Par Marcelo Wesfreid.

A chaque bateau, ça va être maintenant le même psychodrame en Europe. Quel pays accueille les migrants ? Toi, moi, le voisin ? Qui est le plus proche géographiquement ? On n’a jamais autant parlé de droit maritime. Regardons maintenant comment Emmanuel Macron a successivement réagit. Il a d'abord montré les muscles sur l'Aquarius. Il a traité les Italiens de cyniques. Macron a ensuite baissé le ton quand le chef du gouvernement italien est venu à Paris, c'était la fête des voisins. Ma, tu t'appelles comment, on se tutoie ? Puis, le président français est allé voir les Espagnols. Il a alors proposé la création de "Centres fermés" dans les pays d’Europe où débarquent les migrants. Centre fermé : il faut bien comprendre ce que veut dire, c’est un euphémisme pour dire des centres de rétention. 

Et hier, qu’a dit Macron ?

Il a annoncé depuis le Vatican que la France va recevoir quelques dizaines de migrants du Lifeline, ce bateau qui errait près de Malte. Mais au passage, il a tapé comme un sourd sur les ONG. Si vous permettez le jeu de mots : sur les migrants, Emmanuel Macron navigue à vue. On touche là aux limites du "en même temps". C'est difficile d'être ferme sur les migrants, ce que demande une partie de l'opinion. Et en même temps, accueillant, solidaire. Pendant la présidentielle, Macron avait encensé Merkel quand elle ouvrait les portes de son pays. Depuis qu'il est au pouvoir, il a durci son discours. On l’a bien vu dans la loi Asile et immigration. La question c’est : est-ce que maintenant Macron arrivera à imposer son plan de sortie de crise, au niveau européen ? On verra demain. Ses solutions, c'est d’harmoniser les règles de l'asile en Europe, mettre le paquet sur la police des frontières. C'est relancer l'idée de quotas, pour redistribuer les migrants entre pays européens. 

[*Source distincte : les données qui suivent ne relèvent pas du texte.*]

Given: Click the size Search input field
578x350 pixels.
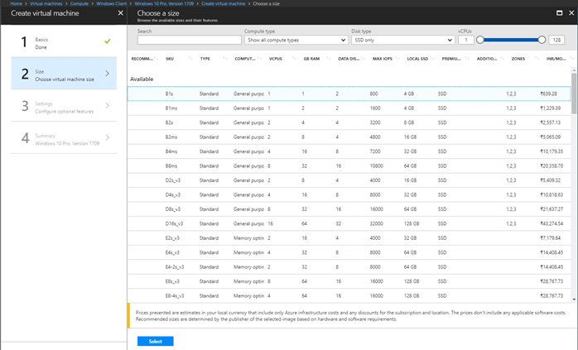Looking at the screenshot, I should (189, 41).
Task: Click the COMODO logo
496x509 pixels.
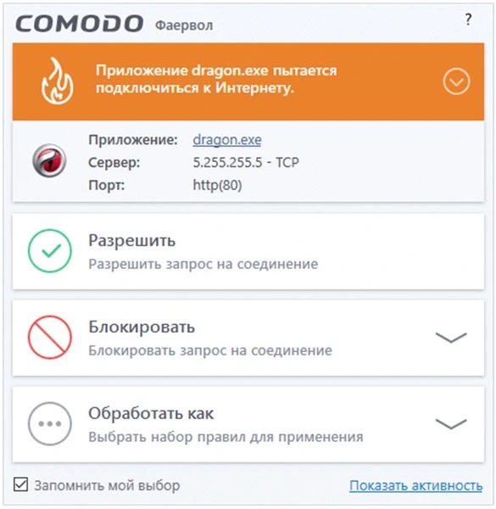Action: click(x=79, y=24)
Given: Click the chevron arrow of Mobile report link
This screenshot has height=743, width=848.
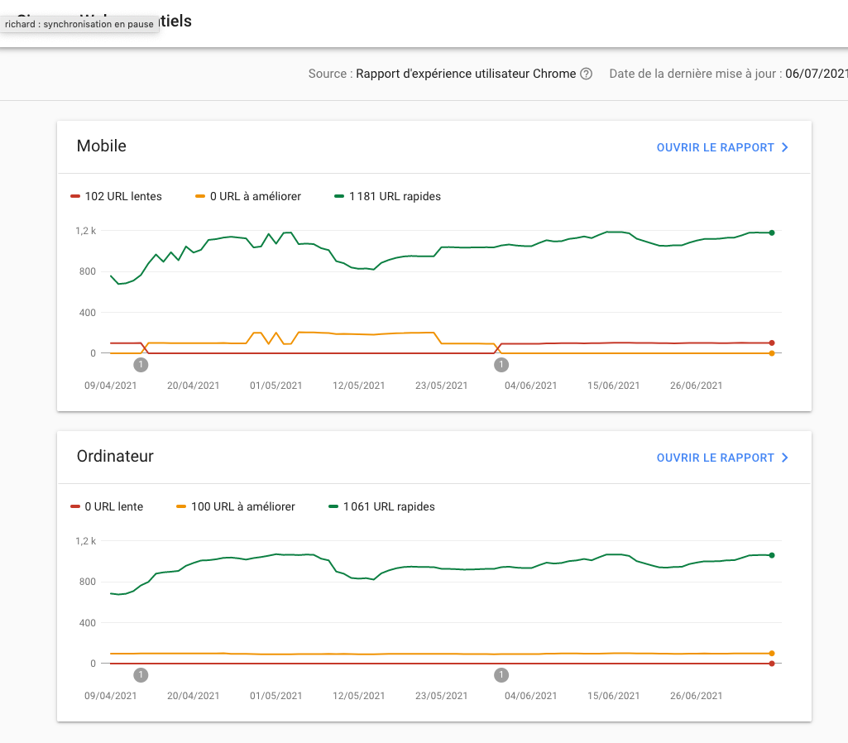Looking at the screenshot, I should click(x=784, y=148).
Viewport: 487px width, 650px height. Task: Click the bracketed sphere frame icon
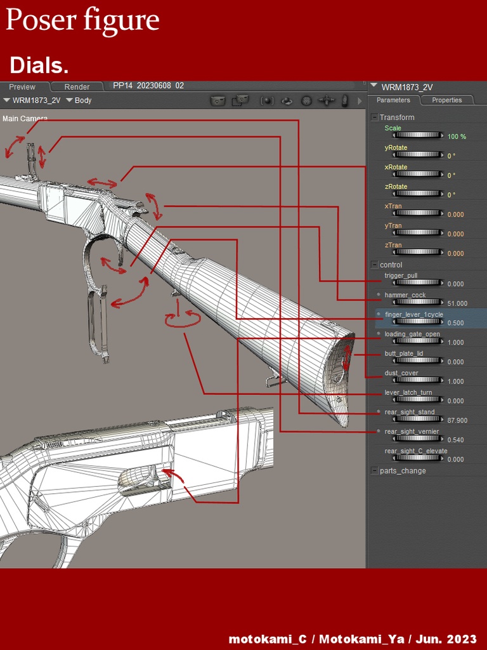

Mais la France est de plus en plus isolée 

Même Angela Merkel est affaiblie dans sa propre coalition. Quant aux pays de l'Est de l’Europe, ils sont pour des solutions radicales. Dans quatre jours, ce sont les Autrichiens qui prennent la présidence tournante de l’Union européenne. Bref, Macron joue gros, avec des élections européennes l’an prochain. Il reste peu de temps avant l’arrivée des prochains bateaux.